What you should do
Output exactly the lines from the one containing "You are a computer-use agent. Viewport: 1339px" to the last line of the material, inclusive, and nothing more.

%%

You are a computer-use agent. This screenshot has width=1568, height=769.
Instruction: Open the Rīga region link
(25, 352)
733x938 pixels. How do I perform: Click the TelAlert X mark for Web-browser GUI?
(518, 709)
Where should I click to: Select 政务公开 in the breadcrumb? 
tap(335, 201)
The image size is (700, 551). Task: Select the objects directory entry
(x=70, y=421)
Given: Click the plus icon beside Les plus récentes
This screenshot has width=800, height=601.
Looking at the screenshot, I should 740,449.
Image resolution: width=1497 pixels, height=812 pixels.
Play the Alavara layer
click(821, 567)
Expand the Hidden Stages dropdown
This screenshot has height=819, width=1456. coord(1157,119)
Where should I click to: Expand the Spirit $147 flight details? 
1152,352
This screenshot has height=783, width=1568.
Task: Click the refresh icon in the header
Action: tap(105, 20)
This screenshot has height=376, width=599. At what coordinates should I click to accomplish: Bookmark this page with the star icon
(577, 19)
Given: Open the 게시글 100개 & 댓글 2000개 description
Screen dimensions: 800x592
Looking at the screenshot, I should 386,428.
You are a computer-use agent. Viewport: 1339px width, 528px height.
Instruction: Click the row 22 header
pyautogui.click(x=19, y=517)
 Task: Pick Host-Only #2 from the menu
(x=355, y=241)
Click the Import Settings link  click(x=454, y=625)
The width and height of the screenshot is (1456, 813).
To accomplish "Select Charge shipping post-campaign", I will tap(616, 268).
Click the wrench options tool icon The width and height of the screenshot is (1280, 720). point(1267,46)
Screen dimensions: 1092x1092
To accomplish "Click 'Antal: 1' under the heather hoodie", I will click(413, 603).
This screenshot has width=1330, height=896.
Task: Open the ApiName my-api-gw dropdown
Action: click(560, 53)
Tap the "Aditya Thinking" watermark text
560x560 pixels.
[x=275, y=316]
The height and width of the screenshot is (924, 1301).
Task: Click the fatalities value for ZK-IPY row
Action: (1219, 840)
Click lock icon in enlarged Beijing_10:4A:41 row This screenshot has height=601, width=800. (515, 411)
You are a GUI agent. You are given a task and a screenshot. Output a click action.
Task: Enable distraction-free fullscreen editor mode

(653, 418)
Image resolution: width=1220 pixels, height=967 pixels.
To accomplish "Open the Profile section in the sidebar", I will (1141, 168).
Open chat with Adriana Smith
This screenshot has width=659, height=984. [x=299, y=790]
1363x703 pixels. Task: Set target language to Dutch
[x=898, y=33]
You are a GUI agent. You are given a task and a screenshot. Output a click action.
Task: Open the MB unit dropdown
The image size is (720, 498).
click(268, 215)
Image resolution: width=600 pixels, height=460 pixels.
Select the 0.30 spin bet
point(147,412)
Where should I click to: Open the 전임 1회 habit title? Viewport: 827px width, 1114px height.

%%

Output of the task
You are a computer-use agent. Viewport: 1339px width, 528px height.
Instruction: Click the row 22 header
pyautogui.click(x=19, y=517)
 Task: Pick Host-Only #2 from the menu
(x=355, y=241)
Click the Import Settings link  click(x=454, y=625)
The width and height of the screenshot is (1456, 813).
To accomplish "Select Charge shipping post-campaign", I will tap(616, 268).
Click the wrench options tool icon The width and height of the screenshot is (1280, 720). point(1267,46)
Screen dimensions: 1092x1092
To accomplish "Click 'Antal: 1' under the heather hoodie", I will click(413, 603).
This screenshot has width=1330, height=896.
Task: Open the ApiName my-api-gw dropdown
Action: click(560, 53)
Tap the "Aditya Thinking" watermark text
560x560 pixels.
[x=275, y=316]
The height and width of the screenshot is (924, 1301).
Task: Click the fatalities value for ZK-IPY row
Action: (1219, 840)
Click lock icon in enlarged Beijing_10:4A:41 row This screenshot has height=601, width=800. (515, 411)
You are a GUI agent. You are given a task and a screenshot. Output a click action.
Task: Enable distraction-free fullscreen editor mode

(653, 418)
Image resolution: width=1220 pixels, height=967 pixels.
To accomplish "Open the Profile section in the sidebar", I will (1141, 168).
Open chat with Adriana Smith
This screenshot has width=659, height=984. [x=299, y=790]
1363x703 pixels. Task: Set target language to Dutch
[x=898, y=33]
You are a GUI agent. You are given a task and a screenshot. Output a click action.
Task: Open the MB unit dropdown
The image size is (720, 498).
click(268, 215)
Image resolution: width=600 pixels, height=460 pixels.
Select the 0.30 spin bet
point(147,412)
Where should I click to: Open the 전임 1회 habit title? Viewport: 827px width, 1114px height.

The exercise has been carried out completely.